Document passage:

Asia risk: Bullish on the brink
Investors appear to be discounting Asia risk in the face of rising political concerns, ranging from North Korea to Myanmar
Overlapping macro trends, like laws of nature, are not obliged to conform to human intuition. Perhaps this explains why the risk premium for investment in Asia is said to be dwindling over the long term, even as political crises quake across the region.
LPs and GPs alike are becoming more comfortable with Asia risk as various constituent markets mature. What’s interesting is that this comfort seems to extend beyond governance or diplomatic concerns such as trade tensions with the US to include some of the most dramatic and intractable social problems in the world.
The elephant in the room with this line of thinking is North Korea. Tensions around the country’s provocative nuclear weapons program have reached boiling point in recent months with missile splashdowns in the seas around Japan, two tests across Japanese airspace, and an explicit threat to attack the US island of Guam.
Although investors are voicing concerns on the conference circuit, they clearly continue to recognize Korea as an indispensable pillar of pan-regional strategy. Also, there appears to be an unspoken acknowledgment that no insurance policy could offset the unthinkable worse-case scenario, so there is no justification in interrupting business as usual whatsoever.
As a result, build-out programs and M&A activity in the country have continued virtually unabated. The biggest practical hurdle for GPs has been a diplomatic fallout between South Korea and China over a US radar installation, but firms with cross-border plays in the balance – including KCA Capital Partners and VIG Partners – have adeptly responded with workarounds that have kept their operations on track. Even the coinciding impeachment of President Park Geun-hye failed to dent sentiment for stability.

Listed records:
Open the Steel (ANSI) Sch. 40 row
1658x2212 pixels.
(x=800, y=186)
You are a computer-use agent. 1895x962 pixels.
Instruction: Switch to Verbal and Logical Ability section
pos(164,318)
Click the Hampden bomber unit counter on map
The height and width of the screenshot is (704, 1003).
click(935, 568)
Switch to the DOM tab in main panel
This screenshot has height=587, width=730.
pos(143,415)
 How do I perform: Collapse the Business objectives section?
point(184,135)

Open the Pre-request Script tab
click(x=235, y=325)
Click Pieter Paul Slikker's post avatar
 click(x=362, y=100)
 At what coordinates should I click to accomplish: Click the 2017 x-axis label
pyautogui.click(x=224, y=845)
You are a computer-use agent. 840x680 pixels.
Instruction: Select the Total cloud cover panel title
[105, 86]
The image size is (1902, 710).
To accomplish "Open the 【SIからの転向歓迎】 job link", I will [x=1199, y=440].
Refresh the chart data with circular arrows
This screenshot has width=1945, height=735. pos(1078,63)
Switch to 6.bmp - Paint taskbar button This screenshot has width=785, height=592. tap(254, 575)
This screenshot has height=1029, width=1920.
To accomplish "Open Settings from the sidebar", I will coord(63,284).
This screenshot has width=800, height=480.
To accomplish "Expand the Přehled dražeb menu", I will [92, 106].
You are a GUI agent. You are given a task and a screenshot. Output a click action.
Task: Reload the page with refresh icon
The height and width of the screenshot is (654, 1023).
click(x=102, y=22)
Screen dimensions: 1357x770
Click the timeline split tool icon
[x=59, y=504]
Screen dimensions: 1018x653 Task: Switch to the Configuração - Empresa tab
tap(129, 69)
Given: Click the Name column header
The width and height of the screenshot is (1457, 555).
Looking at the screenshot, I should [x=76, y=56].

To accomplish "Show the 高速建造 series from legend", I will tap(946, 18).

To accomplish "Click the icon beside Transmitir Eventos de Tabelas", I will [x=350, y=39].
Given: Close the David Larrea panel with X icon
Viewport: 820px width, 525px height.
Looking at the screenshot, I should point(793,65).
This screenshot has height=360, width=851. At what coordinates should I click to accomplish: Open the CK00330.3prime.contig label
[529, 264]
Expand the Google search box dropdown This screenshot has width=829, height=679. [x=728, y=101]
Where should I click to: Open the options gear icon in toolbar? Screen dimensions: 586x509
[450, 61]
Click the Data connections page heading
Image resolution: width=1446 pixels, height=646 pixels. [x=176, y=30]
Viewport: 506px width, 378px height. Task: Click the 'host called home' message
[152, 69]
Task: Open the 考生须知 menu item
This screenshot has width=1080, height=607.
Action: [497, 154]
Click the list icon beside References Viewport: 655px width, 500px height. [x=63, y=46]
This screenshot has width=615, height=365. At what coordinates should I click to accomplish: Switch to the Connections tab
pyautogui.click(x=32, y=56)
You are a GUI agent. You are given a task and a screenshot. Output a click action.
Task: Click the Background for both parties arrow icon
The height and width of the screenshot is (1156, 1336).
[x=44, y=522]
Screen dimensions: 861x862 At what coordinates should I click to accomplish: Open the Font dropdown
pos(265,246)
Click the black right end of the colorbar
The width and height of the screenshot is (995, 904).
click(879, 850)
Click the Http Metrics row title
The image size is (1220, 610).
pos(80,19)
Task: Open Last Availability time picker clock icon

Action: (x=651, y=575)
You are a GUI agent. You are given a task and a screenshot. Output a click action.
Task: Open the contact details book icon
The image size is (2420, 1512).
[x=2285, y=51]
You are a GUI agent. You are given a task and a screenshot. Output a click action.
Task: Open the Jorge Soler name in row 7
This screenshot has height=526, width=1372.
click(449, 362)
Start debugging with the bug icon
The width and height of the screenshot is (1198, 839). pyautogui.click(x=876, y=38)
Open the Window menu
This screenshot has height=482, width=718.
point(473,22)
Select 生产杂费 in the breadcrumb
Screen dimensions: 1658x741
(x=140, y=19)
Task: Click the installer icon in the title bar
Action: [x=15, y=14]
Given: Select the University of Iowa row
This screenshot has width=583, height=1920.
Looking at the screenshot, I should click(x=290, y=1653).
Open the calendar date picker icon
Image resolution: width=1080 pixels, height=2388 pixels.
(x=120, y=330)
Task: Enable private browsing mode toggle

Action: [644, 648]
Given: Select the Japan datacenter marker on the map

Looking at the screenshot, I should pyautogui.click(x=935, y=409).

Work to complete: Return the stretch of the article on Asia risk from "Although investors are" through "sentiment for stability.", copied word for word.

Solution to the problem:
Although investors are voicing concerns on the conference circuit, they clearly continue to recognize Korea as an indispensable pillar of pan-regional strategy. Also, there appears to be an unspoken acknowledgment that no insurance policy could offset the unthinkable worse-case scenario, so there is no justification in interrupting business as usual whatsoever.
As a result, build-out programs and M&A activity in the country have continued virtually unabated. The biggest practical hurdle for GPs has been a diplomatic fallout between South Korea and China over a US radar installation, but firms with cross-border plays in the balance – including KCA Capital Partners and VIG Partners – have adeptly responded with workarounds that have kept their operations on track. Even the coinciding impeachment of President Park Geun-hye failed to dent sentiment for stability.